— Start Record excerpts —

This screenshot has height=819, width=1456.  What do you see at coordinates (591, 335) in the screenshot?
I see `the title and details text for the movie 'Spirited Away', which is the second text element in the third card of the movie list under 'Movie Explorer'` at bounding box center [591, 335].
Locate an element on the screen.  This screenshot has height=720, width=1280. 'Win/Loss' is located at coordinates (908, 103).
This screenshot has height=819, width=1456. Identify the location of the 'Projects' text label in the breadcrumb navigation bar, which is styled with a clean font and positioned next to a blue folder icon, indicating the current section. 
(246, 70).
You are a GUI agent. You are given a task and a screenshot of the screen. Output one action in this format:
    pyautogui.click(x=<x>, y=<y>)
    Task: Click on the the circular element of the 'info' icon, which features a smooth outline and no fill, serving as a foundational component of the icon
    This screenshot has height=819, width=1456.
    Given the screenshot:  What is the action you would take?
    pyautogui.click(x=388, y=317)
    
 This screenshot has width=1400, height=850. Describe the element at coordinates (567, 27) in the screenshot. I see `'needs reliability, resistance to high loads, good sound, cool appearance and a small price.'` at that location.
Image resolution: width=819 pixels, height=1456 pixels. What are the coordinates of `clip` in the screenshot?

— End Record excerpts —

Exercise requirements: Show each line of the items above that contains the word "What".

Complete output:
This screenshot has height=819, width=1456.  What do you see at coordinates (591, 335) in the screenshot?
    Given the screenshot:  What is the action you would take?
Image resolution: width=819 pixels, height=1456 pixels. What are the coordinates of `clip` in the screenshot?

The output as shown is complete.